業務用フライヤーによる前腕〜手熱傷


 症例は36歳女性。4月28日夜,料理店で仕事中に足を滑られ,180℃に熱した油の入った業務用フライヤーに左腕がすっぽり入り,熱傷受傷。直ちに引き上げて流水で冷却後,当院救急外来を受診。救急当直医は水疱膜はそのままにして,白色ワセリンを塗布したプラスモイストで被覆し,鎮痛剤を処方して帰宅させた。

 4月30日に当科受診。直ちに水疱膜を全て除去し,プラスモイストで患部を被覆した。
 受診時,患部全体に重苦しい痛みを訴えていたが,水疱膜を除去して開放創にした時点で痛みが消失し,楽になったとのことであった。

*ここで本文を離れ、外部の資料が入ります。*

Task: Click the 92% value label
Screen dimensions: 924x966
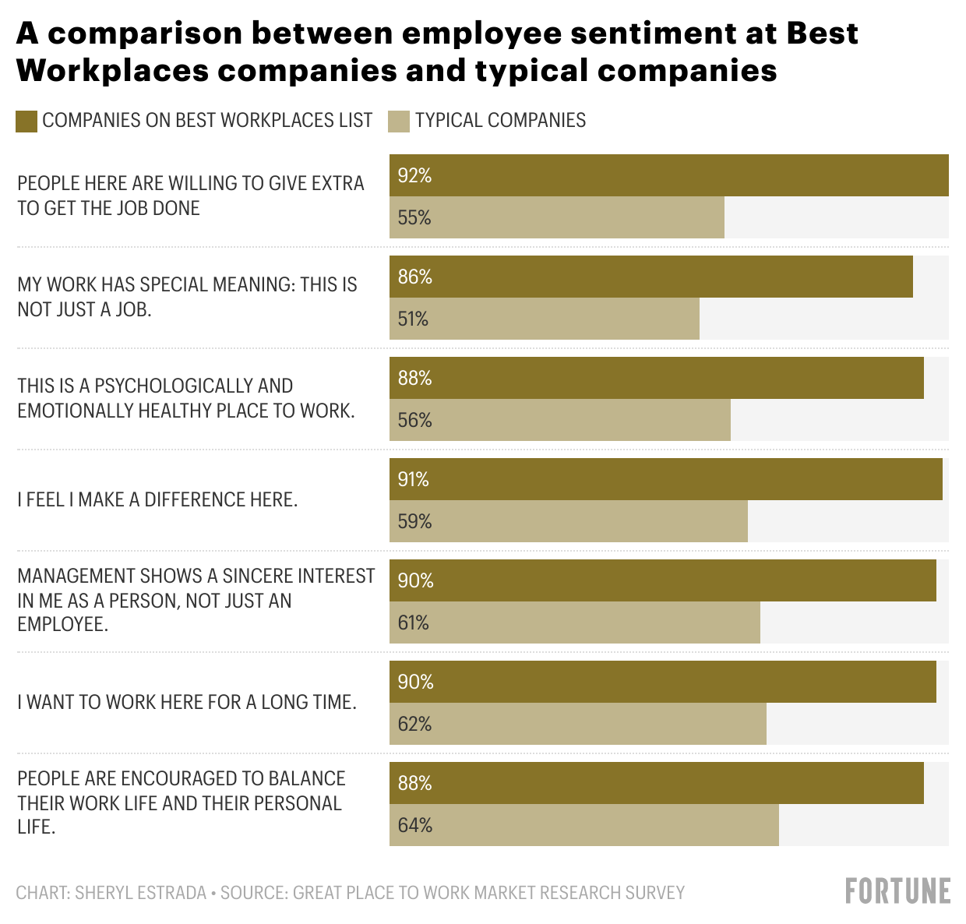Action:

 5月1日にも受診してもらったが,痛みはほとんどなく,夜も熟睡できたそうであった。5月3日から4連休となったが,ご主人に処置の方法を指導し,抗生剤を処方して「熱が上がったらすぐに飲んでね」と説明した(発熱は創感染の症状なので,解熱鎮痛剤でなく抗生剤でなければ意味がない)

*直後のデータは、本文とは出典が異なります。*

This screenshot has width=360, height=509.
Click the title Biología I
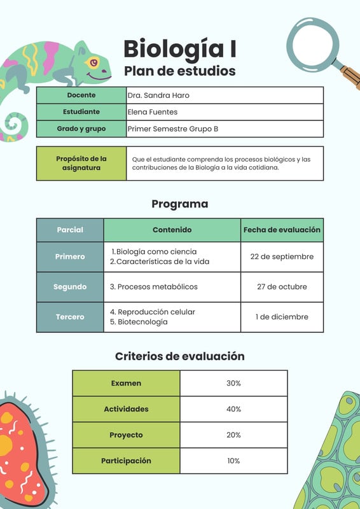[x=179, y=48]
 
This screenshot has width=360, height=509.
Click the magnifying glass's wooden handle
[x=349, y=77]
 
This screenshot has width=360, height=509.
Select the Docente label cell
[x=81, y=95]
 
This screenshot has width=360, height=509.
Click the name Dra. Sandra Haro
[x=158, y=95]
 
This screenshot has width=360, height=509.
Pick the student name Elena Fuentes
[x=153, y=112]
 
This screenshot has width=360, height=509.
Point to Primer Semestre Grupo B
[x=173, y=129]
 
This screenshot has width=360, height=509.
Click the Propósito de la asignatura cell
[x=81, y=164]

 GW明けにはかなりの部分が上皮化し,5月下旬にはお客さんに腕を見せても 「どこをヤケドしたの? 全然わからないけど」 といわれるまでに回復した。現在は白色ワセリンで乾燥予防し,遮光を続けている。

4月30日:屈側 4月30日:前腕屈側 4月30日:手掌 4月30日:手背

5月1日:手掌 5月7日 5月10日 5月23日

5月1日:手背掌 5月7日 5月10日 5月23日

5月1日:前腕屈側 5月7日 5月10日 5月23日

5月1日:前腕伸側 5月7日 5月10日 5月23日

(2013/05/31)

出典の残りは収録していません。